**HOW TO COMPLETE THIS TASK:** Only the lines from the one containing "This screenshot has height=926, width=1288." to the end of the records belong in the answer; repeat them exactly and drop the pictures.

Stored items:
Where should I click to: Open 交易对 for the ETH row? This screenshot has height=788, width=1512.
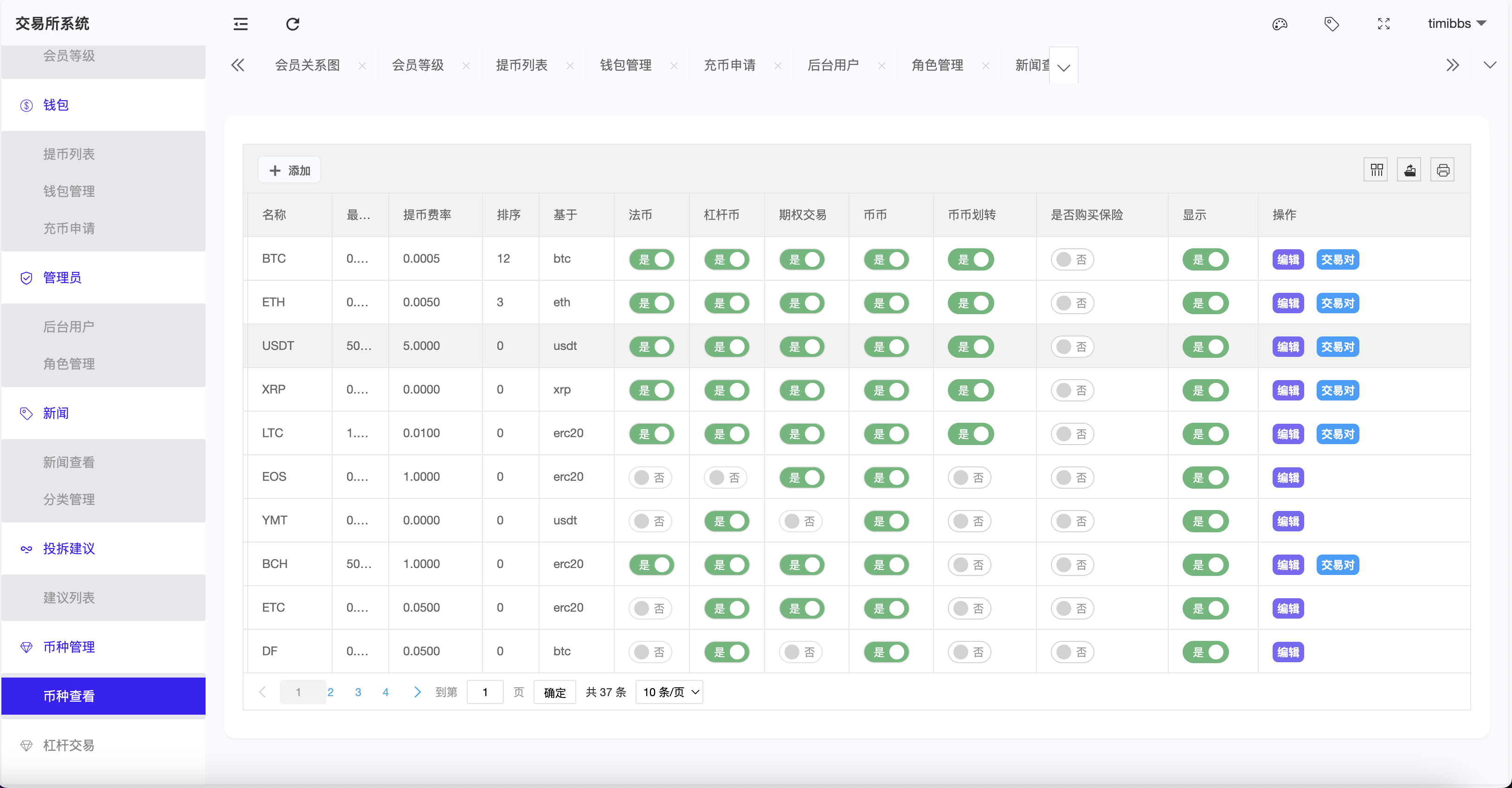click(1338, 303)
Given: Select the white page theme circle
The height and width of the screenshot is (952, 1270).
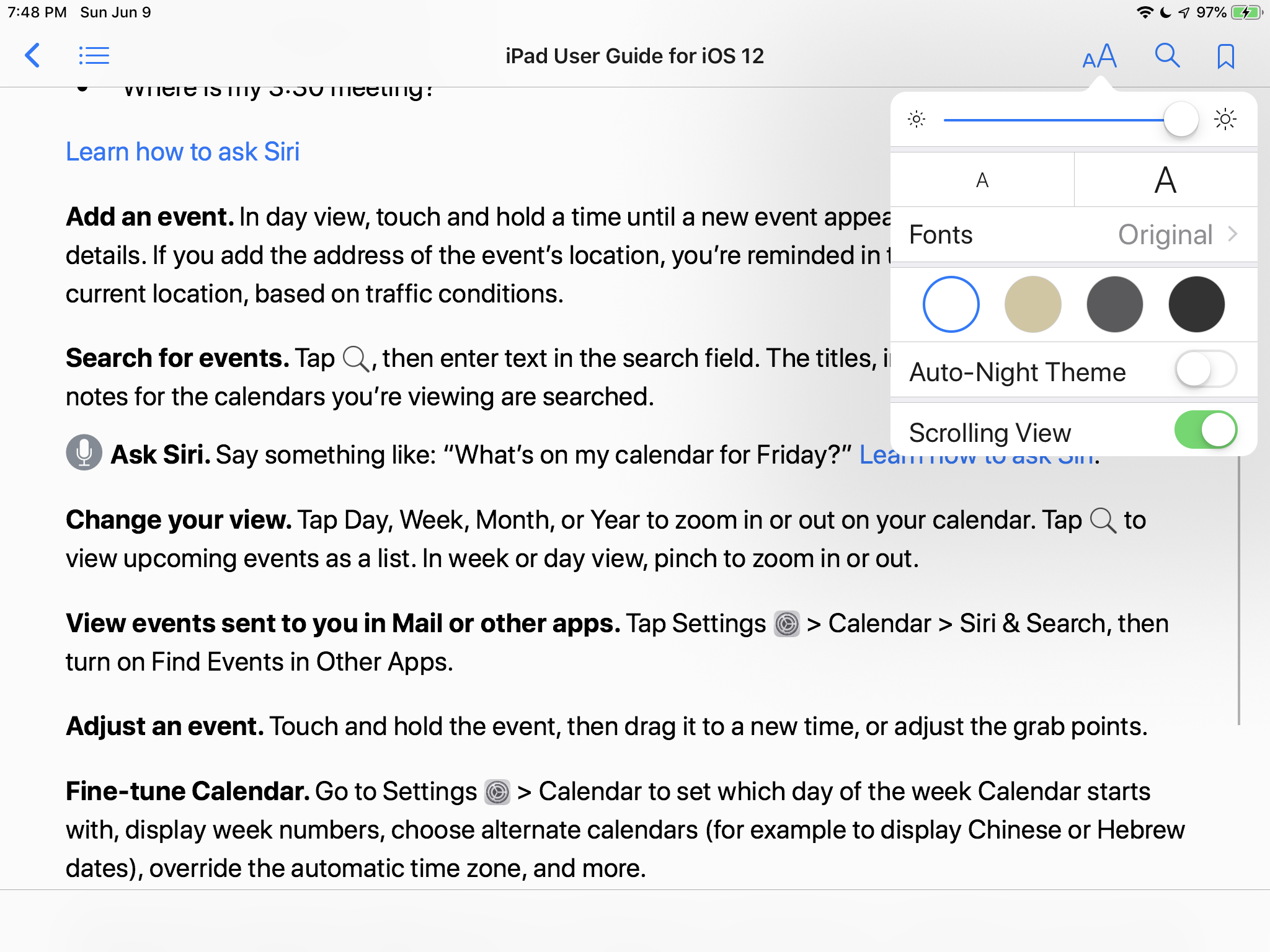Looking at the screenshot, I should click(951, 304).
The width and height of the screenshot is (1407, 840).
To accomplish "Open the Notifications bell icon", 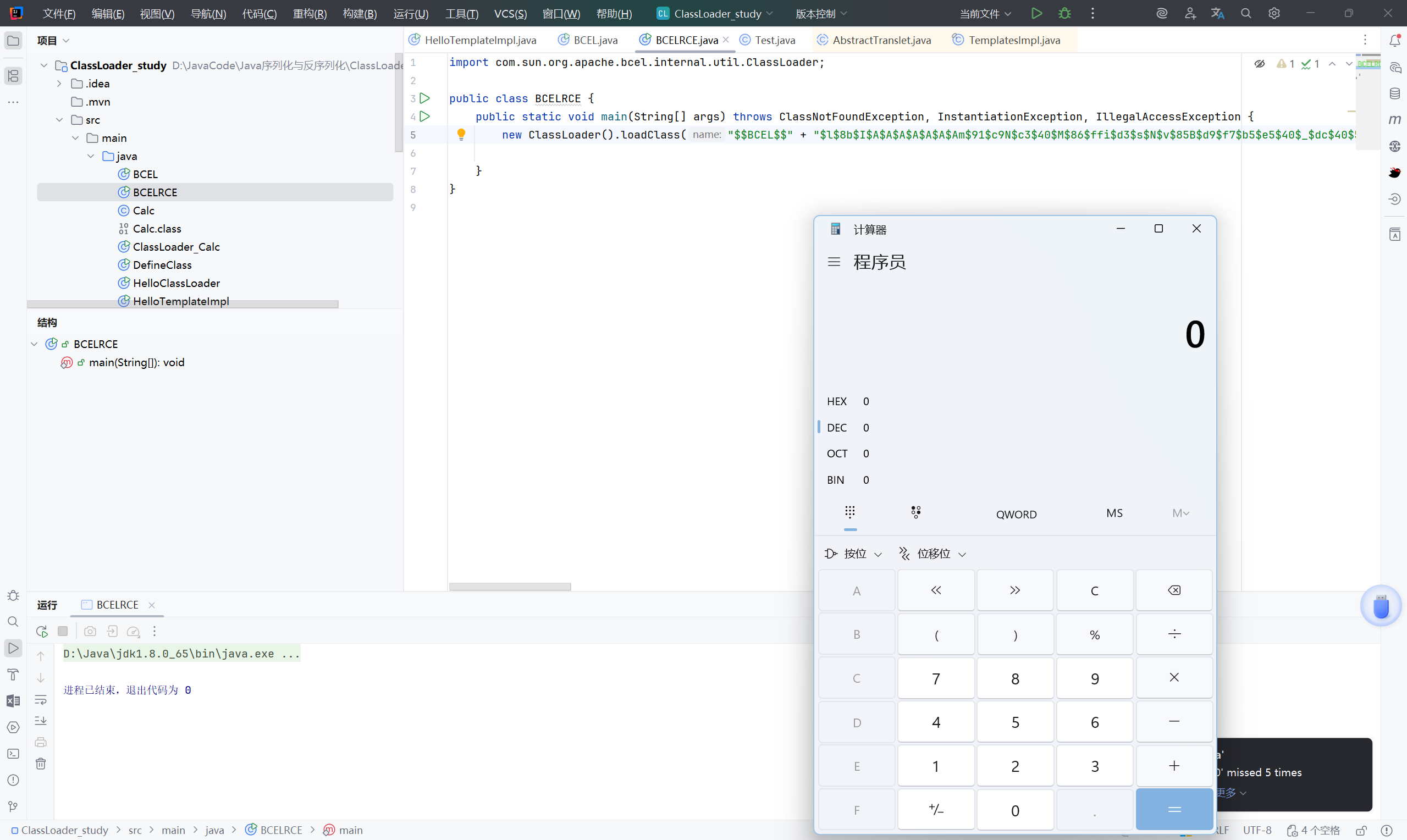I will pyautogui.click(x=1394, y=40).
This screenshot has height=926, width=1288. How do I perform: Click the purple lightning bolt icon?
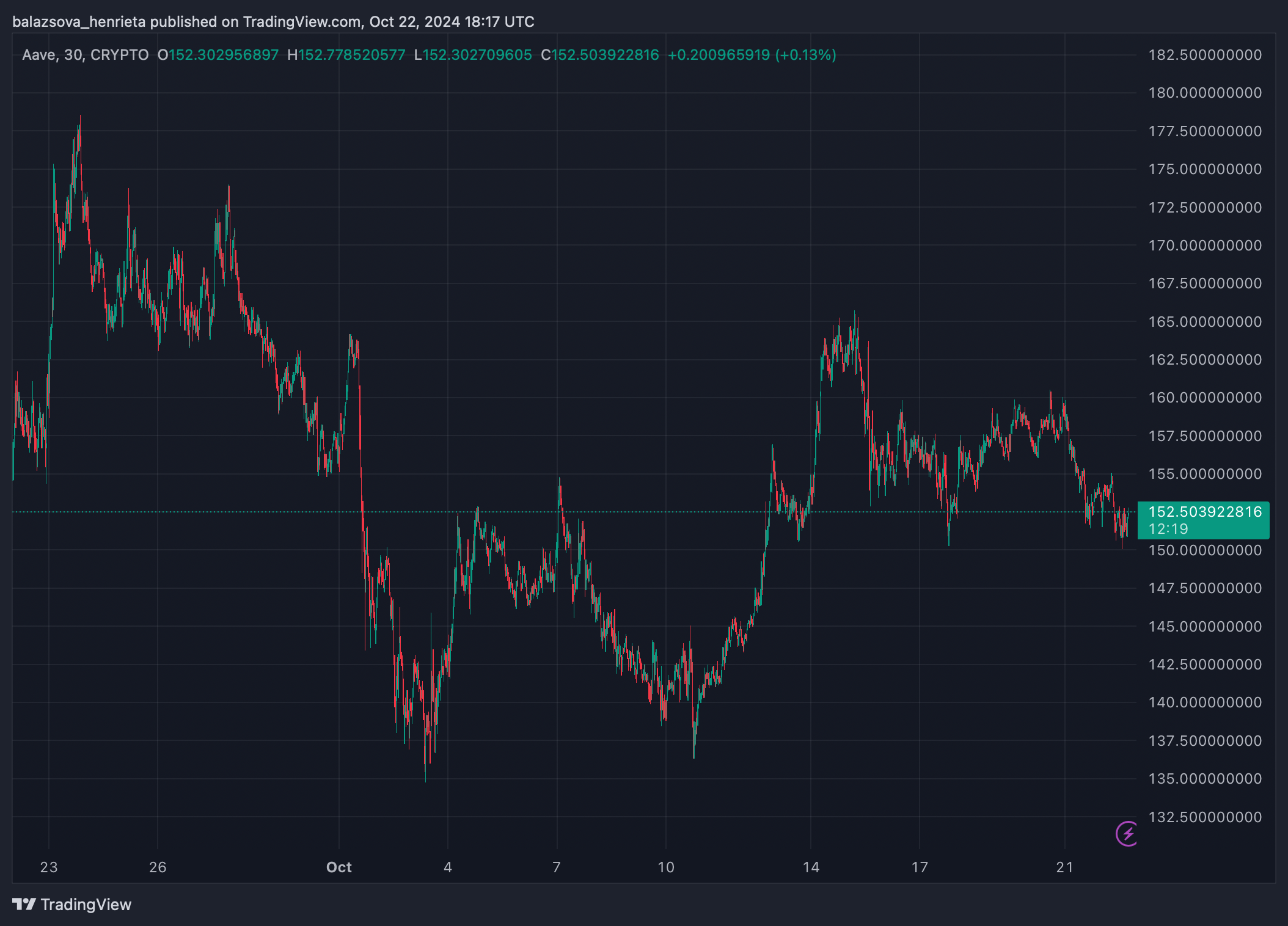[x=1127, y=834]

**TASK OUTPUT:**
This screenshot has height=926, width=1288. How do I perform: Click the purple lightning bolt icon?
[x=1127, y=834]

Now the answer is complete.